As a side note, CP2K by default limits the number of MPI processes used for diagonalization, because earlier benchmarks on a Cray XE6 machine have shown ScaLAPACK diagonalization performance to suffer when the matrix is parallelized onto too many processors relative to the size of the matrix. The ‘optimal’ number of processes for diagonalization, $M$, is computed using the heuristic

$$M = (K+a\times x-1)/(a\times x)\times a$$

where $K$ is the size of the input matrix, and $a$ and $x$ are integers with default values $a=4$ and $x=60$. If $M \lt N$, the matrix is redistributed onto $M$ processors before diagonalizing it. With ELPA, redistribution of the input matrix is performed only in the event that the calculation would otherwise crash within the ELPA library due to overparallelization, which causes some processors to hold an empty matrix block. In addition to the tests discussed above, I have also estimated the effects of the optimal number of CPUs heuristic with ScaLAPACK by either disabling the check or by using the default values.

The main benchmark results have been summarized in the figure below.

Diagonalization performance: ScaLAPACK vs ELPA Figure 3. Diagonalization performance with ScaLAPACK (SL) and ELPA as a function of the number of MPI nodes (multiples of 24 CPU cores). At left, results are shown for the larger matrix with $13034^2$ elements; at right, for the smaller matrix with $5888^2$ elements.

These benchmarks demonstrate that ELPA is clearly faster than ScaLAPACK for diagonalizing a matrix in parallel. Depending on the number of processors used, ELPA outperforms ScaLAPACK by 60-80 % in the case of the larger matrix and by 50-70 % in the case of the smaller matrix. Using the optional QR decomposition feature of ELPA results in a further improvement, which interestingly becomes larger and larger as the number of processors grows. The diagonalization scalability saturates at 12 nodes for the larger system and at 4 nodes for the smaller system.

I also tested the effectiveness of limiting the total number of MPI processors for diagonalization with ScaLAPACK. The results are shown in the figure below. At least for the tested systems, the redistribution strategy seems to be ineffective and using all available cores is the preferable choice even with ScaLAPACK. More extensive testing on different platforms and other systems is however required before deciding whether the redistribution step can safely be removed from CP2K.

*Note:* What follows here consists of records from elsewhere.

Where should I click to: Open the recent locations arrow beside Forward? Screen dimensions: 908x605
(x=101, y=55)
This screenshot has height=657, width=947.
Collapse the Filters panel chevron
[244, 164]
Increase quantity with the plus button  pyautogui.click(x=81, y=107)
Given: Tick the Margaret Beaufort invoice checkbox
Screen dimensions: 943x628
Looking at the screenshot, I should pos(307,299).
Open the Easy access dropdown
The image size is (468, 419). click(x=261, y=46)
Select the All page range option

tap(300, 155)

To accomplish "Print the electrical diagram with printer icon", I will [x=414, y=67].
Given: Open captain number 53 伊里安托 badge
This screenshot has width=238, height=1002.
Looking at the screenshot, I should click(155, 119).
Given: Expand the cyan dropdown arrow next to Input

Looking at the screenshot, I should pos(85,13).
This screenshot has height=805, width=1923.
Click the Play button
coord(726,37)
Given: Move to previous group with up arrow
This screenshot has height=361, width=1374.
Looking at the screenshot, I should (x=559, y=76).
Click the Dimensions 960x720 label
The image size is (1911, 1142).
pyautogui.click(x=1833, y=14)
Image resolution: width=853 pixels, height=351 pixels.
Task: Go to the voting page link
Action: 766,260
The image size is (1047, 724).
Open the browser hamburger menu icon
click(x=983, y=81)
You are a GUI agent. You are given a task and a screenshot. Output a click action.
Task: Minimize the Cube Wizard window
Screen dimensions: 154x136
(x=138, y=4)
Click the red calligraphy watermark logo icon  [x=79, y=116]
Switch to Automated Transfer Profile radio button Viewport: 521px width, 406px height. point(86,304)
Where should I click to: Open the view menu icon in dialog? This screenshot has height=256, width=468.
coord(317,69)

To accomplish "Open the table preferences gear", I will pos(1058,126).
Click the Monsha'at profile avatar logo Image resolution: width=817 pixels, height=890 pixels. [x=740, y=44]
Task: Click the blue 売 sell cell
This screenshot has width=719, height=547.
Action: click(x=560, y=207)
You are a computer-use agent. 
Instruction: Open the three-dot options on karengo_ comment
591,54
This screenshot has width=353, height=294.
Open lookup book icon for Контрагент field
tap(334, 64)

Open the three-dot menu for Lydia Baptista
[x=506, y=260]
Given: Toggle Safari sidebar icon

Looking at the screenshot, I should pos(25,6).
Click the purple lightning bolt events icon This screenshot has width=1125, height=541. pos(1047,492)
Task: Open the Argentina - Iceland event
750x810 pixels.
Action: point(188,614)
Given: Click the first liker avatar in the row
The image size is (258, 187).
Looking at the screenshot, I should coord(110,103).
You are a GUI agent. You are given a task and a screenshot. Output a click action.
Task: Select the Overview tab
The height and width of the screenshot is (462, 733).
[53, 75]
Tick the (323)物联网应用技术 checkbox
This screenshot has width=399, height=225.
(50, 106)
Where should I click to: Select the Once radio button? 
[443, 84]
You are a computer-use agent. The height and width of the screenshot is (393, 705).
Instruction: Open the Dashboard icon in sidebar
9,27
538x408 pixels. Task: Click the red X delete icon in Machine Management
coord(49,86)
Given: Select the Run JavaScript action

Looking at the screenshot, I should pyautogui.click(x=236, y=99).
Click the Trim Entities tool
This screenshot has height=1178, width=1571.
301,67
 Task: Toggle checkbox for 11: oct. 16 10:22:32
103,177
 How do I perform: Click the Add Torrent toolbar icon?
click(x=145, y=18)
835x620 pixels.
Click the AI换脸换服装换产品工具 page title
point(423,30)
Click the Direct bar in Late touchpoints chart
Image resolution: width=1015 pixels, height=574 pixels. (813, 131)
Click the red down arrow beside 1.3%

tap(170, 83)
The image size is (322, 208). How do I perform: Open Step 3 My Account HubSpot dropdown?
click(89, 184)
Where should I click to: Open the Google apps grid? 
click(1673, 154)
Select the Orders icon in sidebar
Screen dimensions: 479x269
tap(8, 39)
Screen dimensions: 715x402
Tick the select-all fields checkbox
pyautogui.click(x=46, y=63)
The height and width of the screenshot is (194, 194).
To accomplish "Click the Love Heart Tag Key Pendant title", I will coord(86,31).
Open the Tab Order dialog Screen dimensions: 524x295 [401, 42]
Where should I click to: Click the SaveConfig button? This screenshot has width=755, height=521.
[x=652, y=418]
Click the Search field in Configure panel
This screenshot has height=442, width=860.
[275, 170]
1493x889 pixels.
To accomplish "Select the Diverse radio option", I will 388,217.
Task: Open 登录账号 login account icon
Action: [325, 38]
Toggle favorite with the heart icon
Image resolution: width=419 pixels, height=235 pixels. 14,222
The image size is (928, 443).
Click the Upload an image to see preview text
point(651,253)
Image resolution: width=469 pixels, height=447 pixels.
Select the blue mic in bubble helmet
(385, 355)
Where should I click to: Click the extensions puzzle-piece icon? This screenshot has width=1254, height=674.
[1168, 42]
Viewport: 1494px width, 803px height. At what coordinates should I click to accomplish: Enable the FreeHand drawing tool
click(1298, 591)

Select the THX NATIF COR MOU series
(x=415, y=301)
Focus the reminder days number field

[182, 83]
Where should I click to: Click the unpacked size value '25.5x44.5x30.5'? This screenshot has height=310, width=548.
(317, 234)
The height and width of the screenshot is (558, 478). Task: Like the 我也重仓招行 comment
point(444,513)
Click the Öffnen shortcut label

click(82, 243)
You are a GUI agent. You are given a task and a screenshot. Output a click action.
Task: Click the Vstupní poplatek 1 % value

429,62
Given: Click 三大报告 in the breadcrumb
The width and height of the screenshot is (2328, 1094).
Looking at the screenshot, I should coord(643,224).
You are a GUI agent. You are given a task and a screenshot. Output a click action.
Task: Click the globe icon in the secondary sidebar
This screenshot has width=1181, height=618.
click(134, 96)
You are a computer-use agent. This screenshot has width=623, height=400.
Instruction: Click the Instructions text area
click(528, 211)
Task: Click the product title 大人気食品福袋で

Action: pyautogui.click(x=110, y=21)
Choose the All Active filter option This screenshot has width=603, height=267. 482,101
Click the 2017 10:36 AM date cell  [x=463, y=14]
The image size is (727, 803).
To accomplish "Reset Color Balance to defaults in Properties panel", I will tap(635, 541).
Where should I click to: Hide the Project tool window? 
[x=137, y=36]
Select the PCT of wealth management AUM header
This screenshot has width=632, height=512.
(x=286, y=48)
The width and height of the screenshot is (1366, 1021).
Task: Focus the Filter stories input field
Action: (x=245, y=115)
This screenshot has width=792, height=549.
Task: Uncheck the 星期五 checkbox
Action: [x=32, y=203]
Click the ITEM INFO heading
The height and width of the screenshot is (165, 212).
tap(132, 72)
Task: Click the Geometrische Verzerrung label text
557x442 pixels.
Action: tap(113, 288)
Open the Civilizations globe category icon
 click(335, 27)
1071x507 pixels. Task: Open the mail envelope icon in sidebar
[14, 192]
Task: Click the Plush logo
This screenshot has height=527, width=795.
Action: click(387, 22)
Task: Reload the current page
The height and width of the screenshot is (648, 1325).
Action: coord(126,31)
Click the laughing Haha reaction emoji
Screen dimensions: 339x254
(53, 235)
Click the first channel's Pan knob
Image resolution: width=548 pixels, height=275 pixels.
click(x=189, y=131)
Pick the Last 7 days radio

ScaLAPACK: effect of redistribution strategy Figure 4. Total simulation runtime as a function of the number of MPI nodes (multiples of 24 CPU cores) with ScaLAPACK. The data marked in red was obtained by limiting the total number of processors used for diagonalization using the heuristic discussed above. At left, results are shown for the larger matrix with $13034^2$ elements (220 core limit); at right, for the smaller matrix with $5888^2$ elements (100 core limit).

Conclusions

In this post, I discussed algorithms for diagonalizing dense matrices in the context of MPI parallelized, distributed memory applications. I showed that the algorithm implemented in the ELPA library clearly outperforms the ScaLAPACK equivalent by at least 50 %. Because the diagonalization routine interface in ELPA is very similar to ScaLAPACK, introducing ELPA as an optional replacement for ScaLAPACK in diagonalization intensive MPI applications should be relatively straightforward to implement and could lead to significant savings in computational time.